DragonForce ransomware operators spent between one and two months inside a major US services firm before deploying encryption — concealing every command-and-control communication inside legitimate Microsoft Teams relay infrastructure. Symantec (Broadcom) disclosed the technique on 16 June 2026, identifying a custom Go-based remote access trojan they track as Backdoor.Turn. The evasion method represents the first known weaponisation of Microsoft’s TURN relay infrastructure as a C2 channel and defeats network-based detection tools that cannot distinguish malicious QUIC traffic from legitimate Teams collaboration traffic.
Technical Mechanism
Backdoor.Turn obtains an anonymous visitor token from Microsoft’s Skype-backed identity services — a feature designed to allow unauthenticated guests to join Teams meetings. It then uses a legitimate Microsoft TURN (Traversal Using Relays around NAT) relay to establish a covert QUIC session to the attacker’s real C2 infrastructure. To any network security product monitoring outbound connections, the only observable traffic is outbound connections to Microsoft-owned IP addresses on standard Teams ports.
The backdoor’s capabilities extend well beyond simple connectivity. Confirmed functions include: command execution, process creation, network scanning, TLS certificate capture, LDAP and Active Directory enumeration, lateral movement using stolen credentials, and browser credential extraction. Combined, these capabilities give operators persistent, privileged access with the same visual footprint as a user attending a Teams meeting.
Attack Chain
Symantec attributes initial access to an unpatched vulnerability in a Microsoft SQL or MSSQL Server instance. Following initial compromise, the operators deployed four separate Bring Your Own Vulnerable Driver (BYOVD) techniques to terminate endpoint detection and response software before deploying Backdoor.Turn for persistence and exfiltration. The pre-encryption phase lasted one to two months — consistent with DragonForce’s documented pattern of extended reconnaissance and data theft before ransom deployment.
DragonForce, tracked by Symantec as Hackledorb, has been active since at least June 2023 and has evolved from a standard ransomware-as-a-service model into a structured cartel operation, with affiliates responsible for initial access and the core team providing tooling and negotiation infrastructure.
Sector Implications
The TURN relay abuse is significant beyond this single incident. Microsoft Teams is deployed across virtually every large enterprise in finance, professional services, critical infrastructure, and government. Any organisation using Teams — including the majority of targets DragonForce historically pursues — has pre-existing outbound connectivity to Microsoft relay infrastructure, meaning the evasion technique requires no new network allowances and generates no anomalous firewall alerts.

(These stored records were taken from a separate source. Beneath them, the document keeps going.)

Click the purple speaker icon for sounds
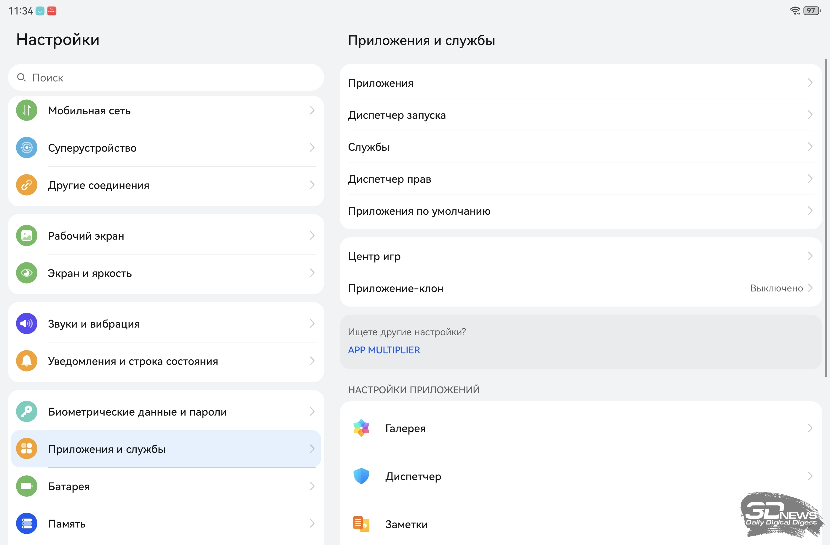 27,324
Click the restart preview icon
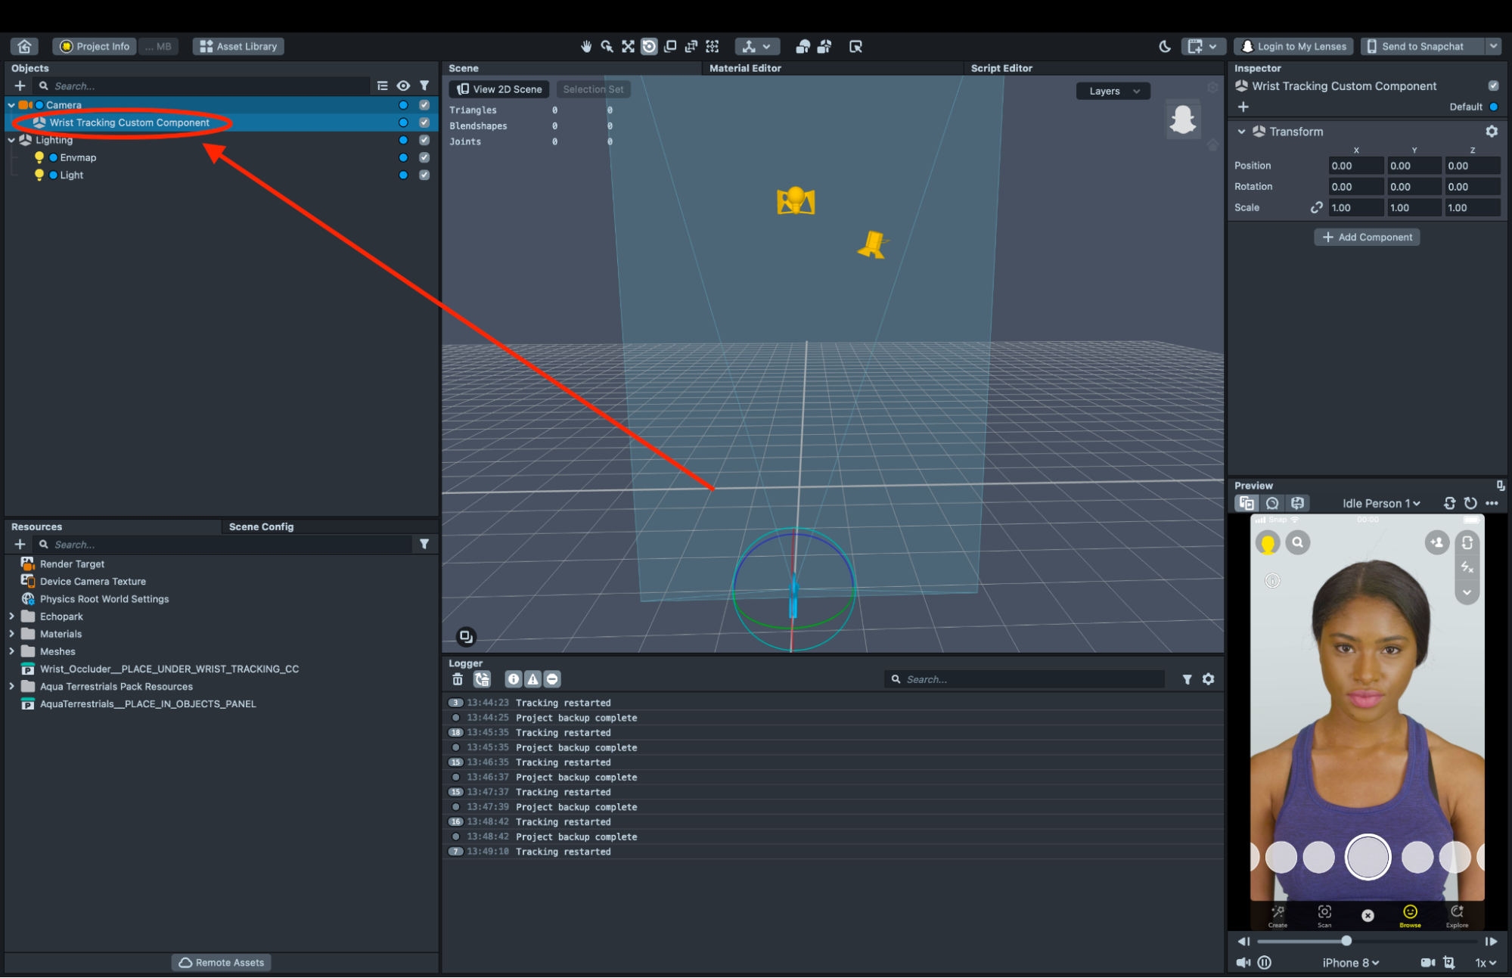 pyautogui.click(x=1470, y=503)
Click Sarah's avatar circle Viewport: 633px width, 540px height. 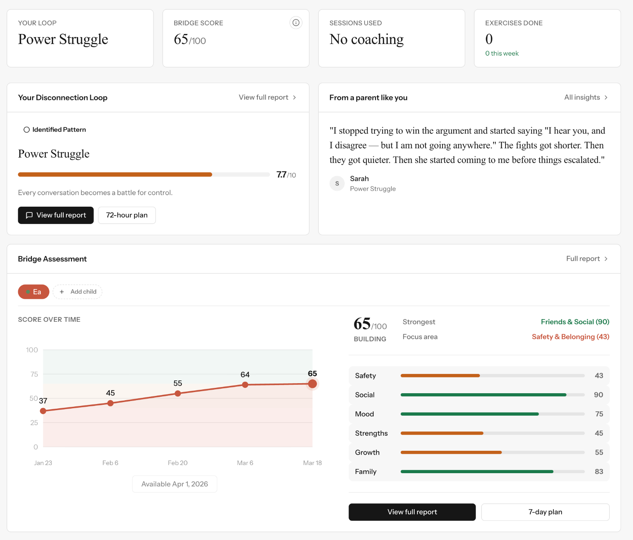[x=337, y=183]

The MSSQL initial access vector is particularly relevant to finance and professional services environments where SQL Server instances frequently exist in internet-exposed or poorly segmented configurations. Combined with the BYOVD EDR termination chain, this attack successfully neutralised both network-layer and endpoint-layer detection mechanisms.
Recommended Actions
Restrict Teams anonymous token generation. Microsoft allows administrators to disable anonymous meeting join in Teams admin settings. Disabling this feature removes the mechanism Backdoor.Turn uses to obtain its initial relay token. Organisations that do not require anonymous Teams join — the majority of enterprise deployments — should disable it immediately.
Implement MSSQL hardening. Audit all internet-exposed SQL Server instances. Apply current patches, enforce network-level access controls, and rotate credentials on any instance that may have been externally accessible. MSSQL initial access is a recurrent pattern across multiple ransomware groups, not only DragonForce.
Monitor for BYOVD driver patterns. DragonForce used four BYOVD techniques against a presumably patched EDR deployment. Cross-reference currently deployed vulnerable driver signatures against the LOLDrivers database and enforce driver blocklisting via Windows Defender Application Control or equivalent.
Inspect QUIC traffic. Where QUIC traffic cannot be inspected at the network perimeter, consider restricting UDP 443 to only approved endpoints. This affects some legitimate applications but eliminates a growing class of C2 evasion that specifically targets environments that block only TCP-based exfiltration.
The broader implication is that collaboration infrastructure — Teams, Slack, and similar platforms — is becoming an increasingly attractive C2 channel precisely because it has blanket network allowance in enterprise environments and generates no alerts. Defenders should begin treating outbound collaboration traffic as no more trusted than any other outbound channel.